# Work instructions
With the line that contains "The height and" as the first line, output exactly every line through the end of the material.

§

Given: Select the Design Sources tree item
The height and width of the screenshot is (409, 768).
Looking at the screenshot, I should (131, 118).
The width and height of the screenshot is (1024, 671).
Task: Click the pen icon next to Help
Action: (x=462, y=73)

§

# Task solution
The height and width of the screenshot is (409, 768).
Looking at the screenshot, I should (131, 118).
The width and height of the screenshot is (1024, 671).
Task: Click the pen icon next to Help
Action: (x=462, y=73)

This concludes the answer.